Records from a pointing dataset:
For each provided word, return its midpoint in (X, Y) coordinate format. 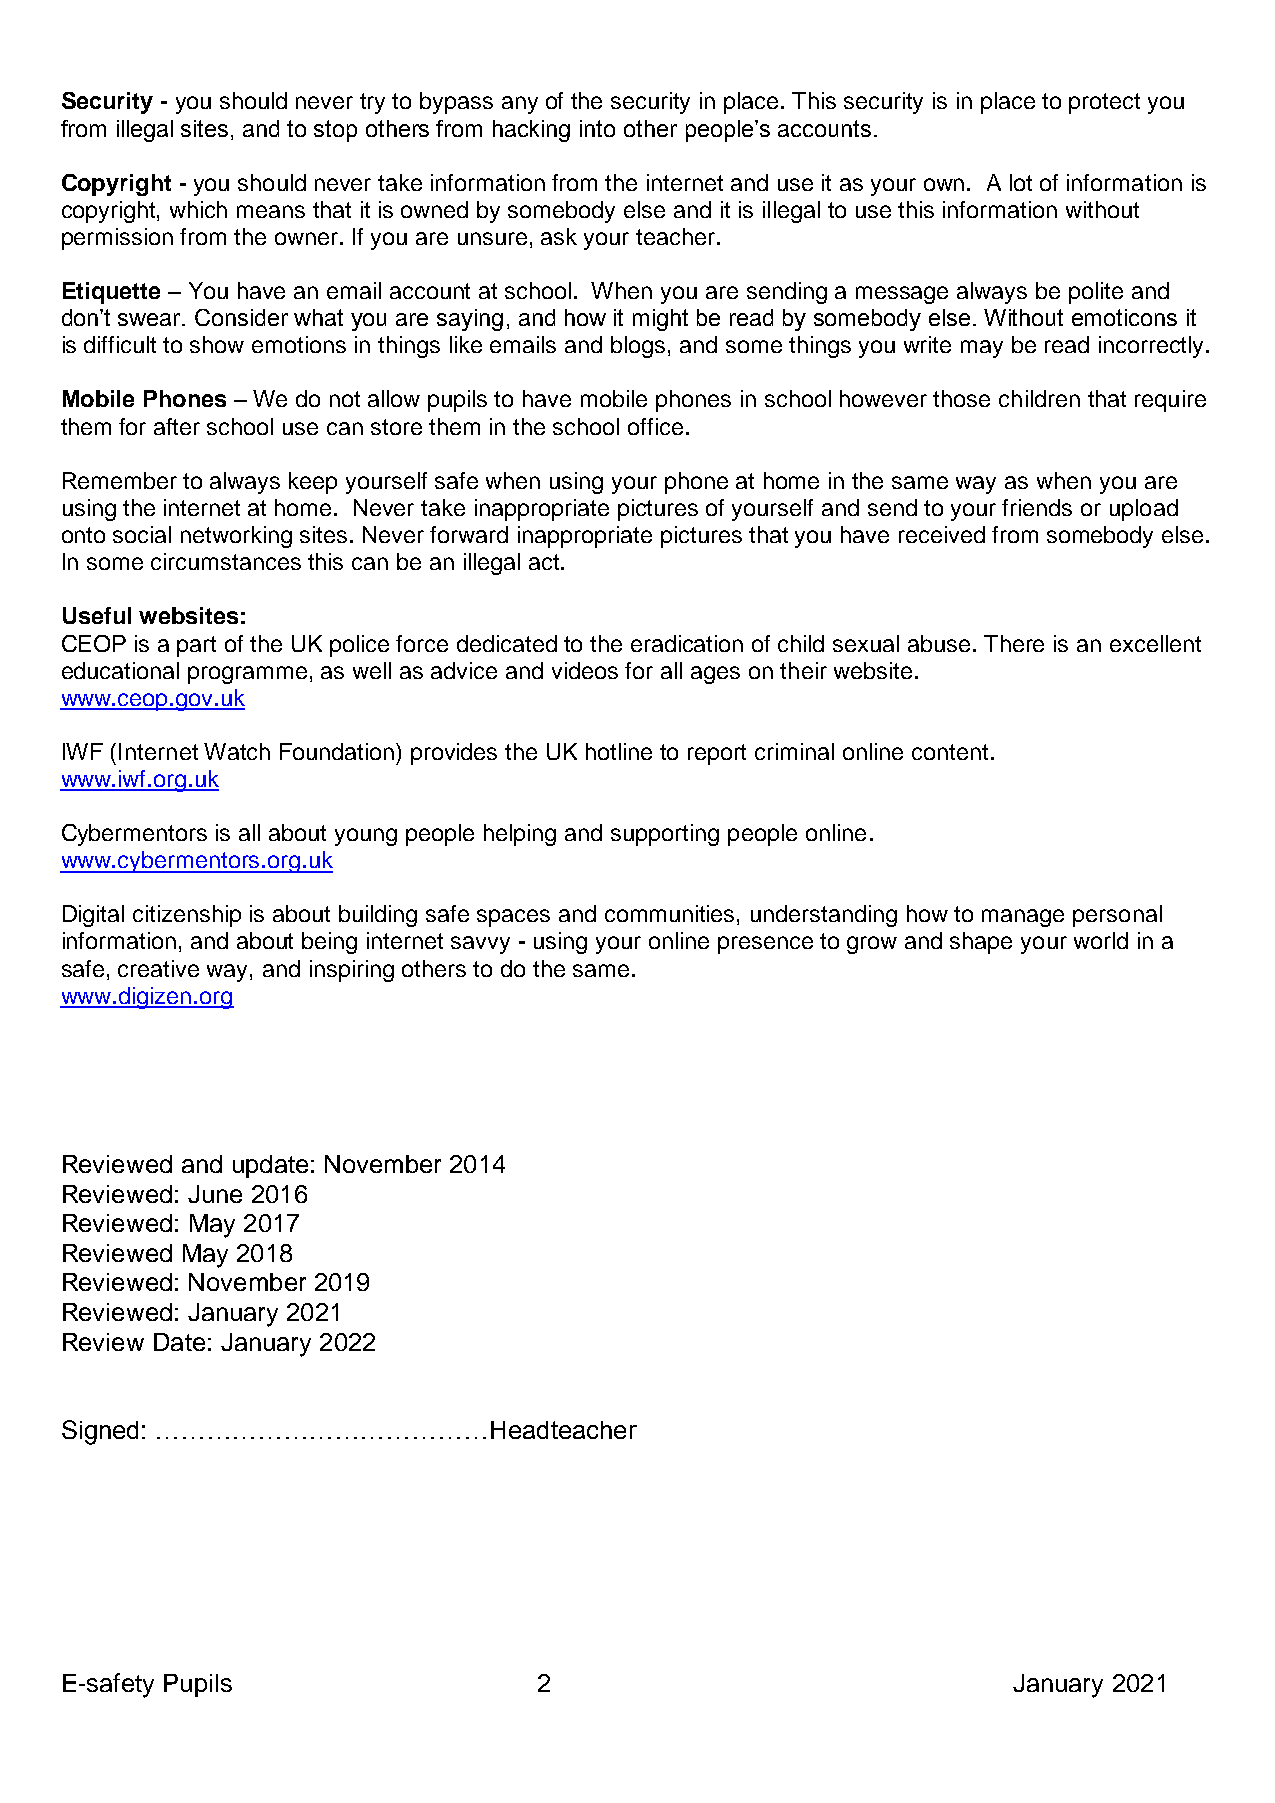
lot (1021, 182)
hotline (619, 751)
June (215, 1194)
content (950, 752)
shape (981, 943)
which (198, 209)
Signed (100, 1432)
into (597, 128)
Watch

> [What the exercise asks]: Reproduce every line of the material above, leaving none out, and offset each coordinate in the answers by -127. Omit the pictures.

> [Exercise response]:
For each provided word, return its midpoint in (X, Y) coordinate format. 
lot (894, 55)
hotline (492, 624)
June (88, 1067)
content (823, 625)
shape (854, 816)
which (71, 82)
Signed (-27, 1305)
into (470, 1)
Watch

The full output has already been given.